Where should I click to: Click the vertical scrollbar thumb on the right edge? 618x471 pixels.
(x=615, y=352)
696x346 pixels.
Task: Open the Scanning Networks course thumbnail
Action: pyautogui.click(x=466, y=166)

+--

Would you output the material above once more, exactly as given?

ANSWER BELOW >>
Where should I click to: Click the vertical scrollbar thumb on the right edge? 618x471 pixels.
(x=615, y=352)
696x346 pixels.
Task: Open the Scanning Networks course thumbnail
Action: pyautogui.click(x=466, y=166)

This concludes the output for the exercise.